§ **Element lookup data**:

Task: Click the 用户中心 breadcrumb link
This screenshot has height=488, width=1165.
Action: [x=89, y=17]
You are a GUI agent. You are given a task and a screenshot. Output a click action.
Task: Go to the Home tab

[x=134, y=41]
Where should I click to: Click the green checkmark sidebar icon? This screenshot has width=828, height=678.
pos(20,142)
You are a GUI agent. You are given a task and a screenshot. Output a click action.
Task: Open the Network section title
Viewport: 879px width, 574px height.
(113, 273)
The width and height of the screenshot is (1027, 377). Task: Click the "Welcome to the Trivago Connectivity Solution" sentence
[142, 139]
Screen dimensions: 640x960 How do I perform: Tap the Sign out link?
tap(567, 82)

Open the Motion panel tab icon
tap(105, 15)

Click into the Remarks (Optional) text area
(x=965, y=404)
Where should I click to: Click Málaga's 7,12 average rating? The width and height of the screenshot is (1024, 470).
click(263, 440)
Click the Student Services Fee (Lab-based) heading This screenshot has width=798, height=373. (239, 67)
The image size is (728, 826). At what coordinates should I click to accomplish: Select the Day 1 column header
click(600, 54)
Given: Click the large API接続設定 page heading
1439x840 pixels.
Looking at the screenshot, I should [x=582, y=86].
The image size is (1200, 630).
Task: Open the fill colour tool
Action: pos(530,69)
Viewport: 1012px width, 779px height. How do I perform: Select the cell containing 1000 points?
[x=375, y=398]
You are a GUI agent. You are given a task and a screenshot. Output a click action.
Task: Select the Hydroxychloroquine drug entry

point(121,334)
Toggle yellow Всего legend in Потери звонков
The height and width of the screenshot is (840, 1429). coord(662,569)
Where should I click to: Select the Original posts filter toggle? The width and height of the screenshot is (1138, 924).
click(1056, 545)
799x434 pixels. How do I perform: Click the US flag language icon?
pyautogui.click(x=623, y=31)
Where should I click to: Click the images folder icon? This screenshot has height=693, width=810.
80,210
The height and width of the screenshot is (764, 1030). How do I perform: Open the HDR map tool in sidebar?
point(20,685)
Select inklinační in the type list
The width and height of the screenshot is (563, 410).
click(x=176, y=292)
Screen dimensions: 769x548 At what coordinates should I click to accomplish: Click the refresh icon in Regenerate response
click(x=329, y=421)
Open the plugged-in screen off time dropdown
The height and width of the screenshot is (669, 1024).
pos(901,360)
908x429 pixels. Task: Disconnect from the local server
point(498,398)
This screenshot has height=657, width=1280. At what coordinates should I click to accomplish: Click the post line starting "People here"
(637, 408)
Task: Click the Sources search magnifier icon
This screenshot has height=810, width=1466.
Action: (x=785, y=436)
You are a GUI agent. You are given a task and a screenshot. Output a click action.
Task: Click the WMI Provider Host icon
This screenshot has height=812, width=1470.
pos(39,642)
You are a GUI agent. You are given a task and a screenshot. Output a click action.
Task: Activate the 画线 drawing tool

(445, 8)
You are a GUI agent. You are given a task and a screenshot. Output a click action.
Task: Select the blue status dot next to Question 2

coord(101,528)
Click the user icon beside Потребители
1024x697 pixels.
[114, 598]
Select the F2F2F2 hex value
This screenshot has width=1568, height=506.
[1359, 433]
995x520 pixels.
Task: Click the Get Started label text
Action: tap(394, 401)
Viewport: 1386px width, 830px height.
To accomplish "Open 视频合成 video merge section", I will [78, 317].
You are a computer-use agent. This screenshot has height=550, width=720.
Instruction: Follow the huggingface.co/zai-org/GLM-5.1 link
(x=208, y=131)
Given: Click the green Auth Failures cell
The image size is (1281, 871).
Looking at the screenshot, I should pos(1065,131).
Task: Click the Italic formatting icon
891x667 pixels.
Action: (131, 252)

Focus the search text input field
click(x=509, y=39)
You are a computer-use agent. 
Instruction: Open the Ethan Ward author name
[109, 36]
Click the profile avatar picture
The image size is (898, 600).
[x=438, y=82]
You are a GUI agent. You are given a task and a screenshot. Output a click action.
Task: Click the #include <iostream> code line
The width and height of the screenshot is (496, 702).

§ **Job**:
Copy every line of the data above word for word.

§ **Solution for this exercise**:
Task: Click the 用户中心 breadcrumb link
This screenshot has height=488, width=1165.
Action: [x=89, y=17]
You are a GUI agent. You are given a task and a screenshot. Output a click action.
Task: Go to the Home tab

[x=134, y=41]
Where should I click to: Click the green checkmark sidebar icon? This screenshot has width=828, height=678.
pos(20,142)
You are a GUI agent. You are given a task and a screenshot. Output a click action.
Task: Open the Network section title
Viewport: 879px width, 574px height.
(113, 273)
The width and height of the screenshot is (1027, 377). Task: Click the "Welcome to the Trivago Connectivity Solution" sentence
[142, 139]
Screen dimensions: 640x960 How do I perform: Tap the Sign out link?
tap(567, 82)

Open the Motion panel tab icon
tap(105, 15)

Click into the Remarks (Optional) text area
(x=965, y=404)
Where should I click to: Click Málaga's 7,12 average rating? The width and height of the screenshot is (1024, 470).
click(263, 440)
Click the Student Services Fee (Lab-based) heading This screenshot has width=798, height=373. (239, 67)
The image size is (728, 826). At what coordinates should I click to accomplish: Select the Day 1 column header
click(600, 54)
Given: Click the large API接続設定 page heading
1439x840 pixels.
Looking at the screenshot, I should [x=582, y=86].
The image size is (1200, 630).
Task: Open the fill colour tool
Action: pos(530,69)
Viewport: 1012px width, 779px height. How do I perform: Select the cell containing 1000 points?
[x=375, y=398]
You are a GUI agent. You are given a task and a screenshot. Output a click action.
Task: Select the Hydroxychloroquine drug entry

point(121,334)
Toggle yellow Всего legend in Потери звонков
The height and width of the screenshot is (840, 1429). coord(662,569)
Where should I click to: Select the Original posts filter toggle? The width and height of the screenshot is (1138, 924).
click(1056, 545)
799x434 pixels. How do I perform: Click the US flag language icon?
pyautogui.click(x=623, y=31)
Where should I click to: Click the images folder icon? This screenshot has height=693, width=810.
80,210
The height and width of the screenshot is (764, 1030). How do I perform: Open the HDR map tool in sidebar?
point(20,685)
Select inklinační in the type list
The width and height of the screenshot is (563, 410).
click(x=176, y=292)
Screen dimensions: 769x548 At what coordinates should I click to accomplish: Click the refresh icon in Regenerate response
click(x=329, y=421)
Open the plugged-in screen off time dropdown
The height and width of the screenshot is (669, 1024).
pos(901,360)
908x429 pixels. Task: Disconnect from the local server
point(498,398)
This screenshot has height=657, width=1280. At what coordinates should I click to accomplish: Click the post line starting "People here"
(637, 408)
Task: Click the Sources search magnifier icon
This screenshot has height=810, width=1466.
Action: (x=785, y=436)
You are a GUI agent. You are given a task and a screenshot. Output a click action.
Task: Click the WMI Provider Host icon
This screenshot has height=812, width=1470.
pos(39,642)
You are a GUI agent. You are given a task and a screenshot. Output a click action.
Task: Activate the 画线 drawing tool

(445, 8)
You are a GUI agent. You are given a task and a screenshot. Output a click action.
Task: Select the blue status dot next to Question 2

coord(101,528)
Click the user icon beside Потребители
1024x697 pixels.
[114, 598]
Select the F2F2F2 hex value
This screenshot has width=1568, height=506.
[1359, 433]
995x520 pixels.
Task: Click the Get Started label text
Action: tap(394, 401)
Viewport: 1386px width, 830px height.
To accomplish "Open 视频合成 video merge section", I will [78, 317].
You are a computer-use agent. This screenshot has height=550, width=720.
Instruction: Follow the huggingface.co/zai-org/GLM-5.1 link
(x=208, y=131)
Given: Click the green Auth Failures cell
The image size is (1281, 871).
Looking at the screenshot, I should pos(1065,131).
Task: Click the Italic formatting icon
891x667 pixels.
Action: (131, 252)

Focus the search text input field
click(x=509, y=39)
You are a computer-use agent. 
Instruction: Open the Ethan Ward author name
[109, 36]
Click the profile avatar picture
The image size is (898, 600).
[x=438, y=82]
You are a GUI agent. You are given a task and a screenshot. Output a click action.
Task: Click the #include <iostream> code line
The width and height of the screenshot is (496, 702).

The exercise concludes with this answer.